→ **Consigne**
Rédigez la suite du texte sur les mesures fiscales du CARES Act, à partir de la dernière phrase de l'extrait.

→ **Extrait du texte**
Le Coronavirus, Aid, Relief, and Economic Security (CARES) Act a été voté par le Sénat le 25 mars dernier pour apporter une réponse financière et fiscale aux entreprises et particuliers affectés par la crise sanitaire et économique.
Dans la foulée, en fin de semaine dernière, le Trésor a publié plusieurs instructions visant à préciser la mise en œuvre de plusieurs de ces mesures.
Point important : les mesures fiscales décrites ci-dessous sont des mesures édictées au niveau fédéral. Il appartient à chaque Etat de décider s’il s’aligne avec ces mesures pour les besoins de la « State tax », notamment concernant les dates de déclaration et paiement de l’IS, les reports en arrière ou le rehaussement des limites de déduction des charges financières. Ce point devra être validé au cas par cas, en fonction des Etats dans lesquels des déclarations sont normalement déposées par chaque contribuable.
Le résumé de ces mesures, centrées sur la trésorerie des entreprises et le maintien de l’emploi, en 10 points :
1. Reports d’échéances fiscales
Aux reports précédemment annoncés1, l’instruction 2020-23 vient apporter des extensions supplémentaires pour tous les contribuables affectés par la crise dont les dates de déclarations et paiements se situent entre le 1er avril et le 15 juillet 2020.
Les délais additionnels concernent désormais les déclarations fédérales d’IS et d’IRPP, les mémoires d’instance devant les tribunaux et cours en matière fiscale, les paiements d’impôts dus entre les 1er avril et 15 juillet 2020 (y compris solde d’IS 2019, acompte d’IS 2020 et versements étalés de Transition Tax2 ) ainsi qu’un certain nombre d’autres échéances pour les entreprises, particuliers, trusts…
Un report de 30 jours est également prévu pour certaines opérations afin de tenir compte des disruptions observées au sein de l’administration fiscale, lorsque les échéances pour procéder à des déclarations, dépôts de documents ou autres réclamations expirent entre le 6 avril et le 15 juillet. Ces extensions concernent notamment les échanges de documents dans le cadre des contrôles fiscaux en cours, les dépôts obligatoires de documentation de prix de transfert…
2. Reports en arrière de déficits fiscaux et remboursements
Les déficits constatés au cours d’un exercice fiscal ouvert après le 31 décembre 2017 et avant le 1er janvier 2021 peuvent être reportés en arrière sur les 5 exercices précédant l’exercice déficitaire pour lequel l’option est exercée. Les entreprises seraient ainsi en mesure :
- D’utiliser ces déficits pour imputer sur des bénéfices réalisés à compter de 2013 (pour un déficit constaté au titre d’un exercice ouvert en 2018)

[Données enregistrées]
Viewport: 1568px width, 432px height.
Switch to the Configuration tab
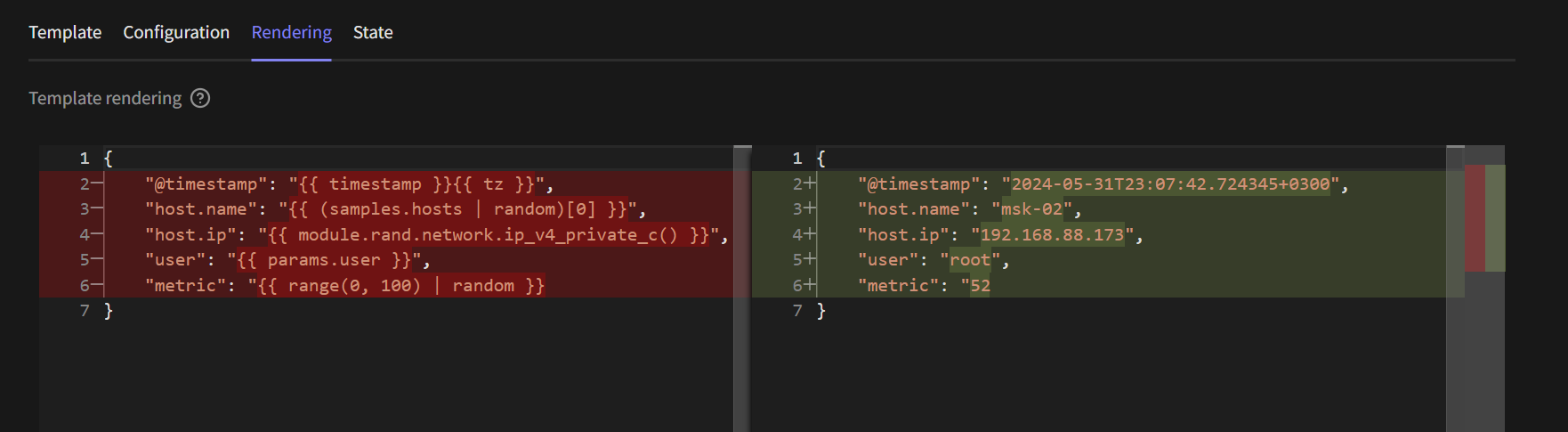(176, 33)
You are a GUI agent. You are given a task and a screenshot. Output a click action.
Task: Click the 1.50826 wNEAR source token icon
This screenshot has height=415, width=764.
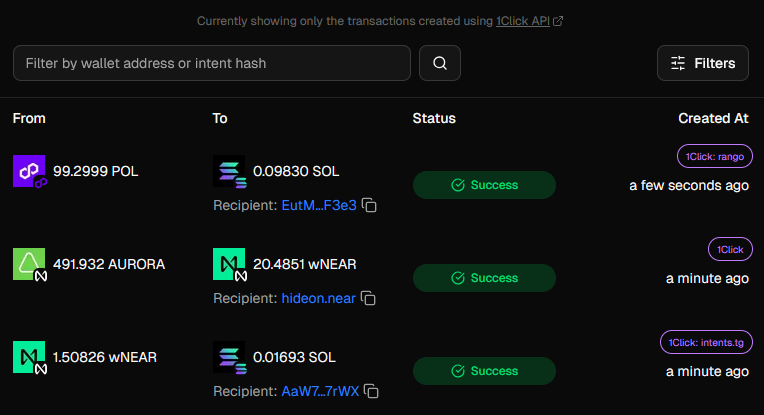pos(29,358)
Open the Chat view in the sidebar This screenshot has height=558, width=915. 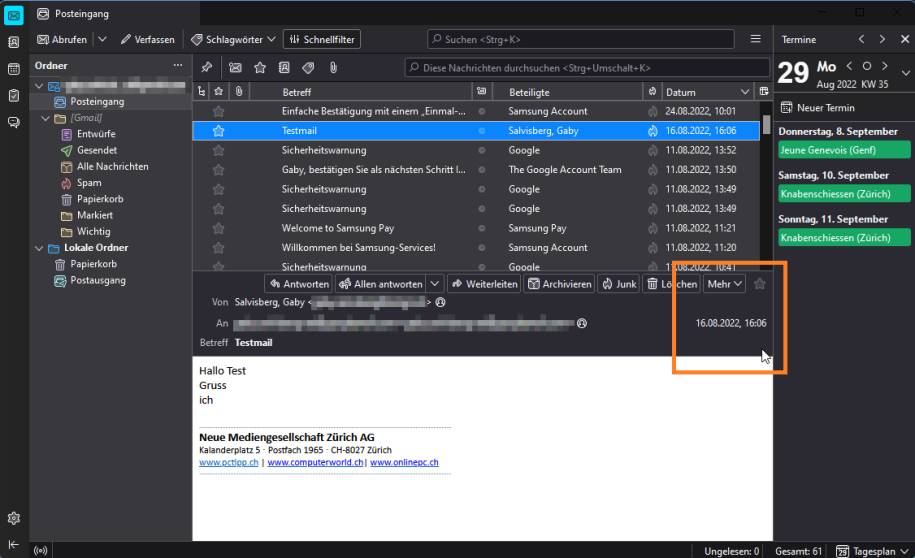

→ **Résultat attendu**
- D’imputer les déficits récents sur des bénéfices taxés à 35 %3
- D’effectuer une imputation totale sur les bénéfices antérieurs au lieu d’une imputation limitée à 80% des profits imposables comme le prévoit en principe le Code.
Contrairement aux règles françaises, le report en arrière s’exerce en priorité sur l’exercice le plus ancien disponible (ex : 2014 pour un déficit constaté au titre de 2019). Les nouvelles règles permettent en outre d’opter rétroactivement pour un report en arrière, y compris pour des exercices pour lesquels la liasse fiscale aurait déjà été déposée sans option.
La loi d’urgence sanitaire comporte aussi un ensemble de règles permettant d’éviter l’imputation sur les bénéfices 2017 ayant servi d’assiette au calcul de la Transition Tax (taux de 15% au lieu de 35% ou 21% post-réforme fiscale).
Enfin, de nouvelles règles permettant :
- Un remboursement rapide des créances de carryback générées par le report des déficits nés au titre des exercices clos en 2018 (déclaration effectuée en principe en octobre 2019),
- Un remboursement anticipé des créances de carryback générées par le report des déficits nés au titre des exercices clos en 2019, sans qu’il soit besoin de déposer la liasse définitive (cf. reports d’échéances plus haut),
- Un remboursement très anticipé des créances de carryback générées par le report des déficits estimés pour l’exercice 2020 (liasse à déposer en octobre 2021)
sont également prévues. Ces remboursements seront régularisés lors des dépôts des liasses définitives concernées dans les délais de droit commun.
A noter qu’en cas de réévaluation des déficits de l’exercice en cours, une nouvelle demande de report en arrière peut toujours être formulée.
3. Report de paiement des cotisations sociales sur les salaires
La loi permet aux employeurs de reporter la déclaration et le paiement des cotisations sociales sur les salaires (part employeur, prélevées au taux de 6,2 %) qui sont dues entre le 27 mars et le 31 décembre 2020. Le paiement interviendra pour moitié en décembre 2021 et pour le solde en décembre 2022.
4. Crédits de cotisations sociales
Deux nouveaux crédits sont mis en place :
Sick and Family Leave employer credit
Les employeurs éligibles pourront recevoir un crédit équivalent à la totalité du coût correspondant à la durée du congé maladie ou familial du salarié (soit jusqu’à 5.110 USD par employé malade ou 2.000 USD par employé aidant une personne malade), ainsi que les dépenses liées au plan de couverture maladie et la part employeur de la Medicare tax pendant le congé, pour la période s’écoulant du 1er avril au 31 décembre 2020 inclus. Le crédit est imputable sur certaines taxes et contributions patronales dues à raison des salaires payés à l’ensemble des salariés.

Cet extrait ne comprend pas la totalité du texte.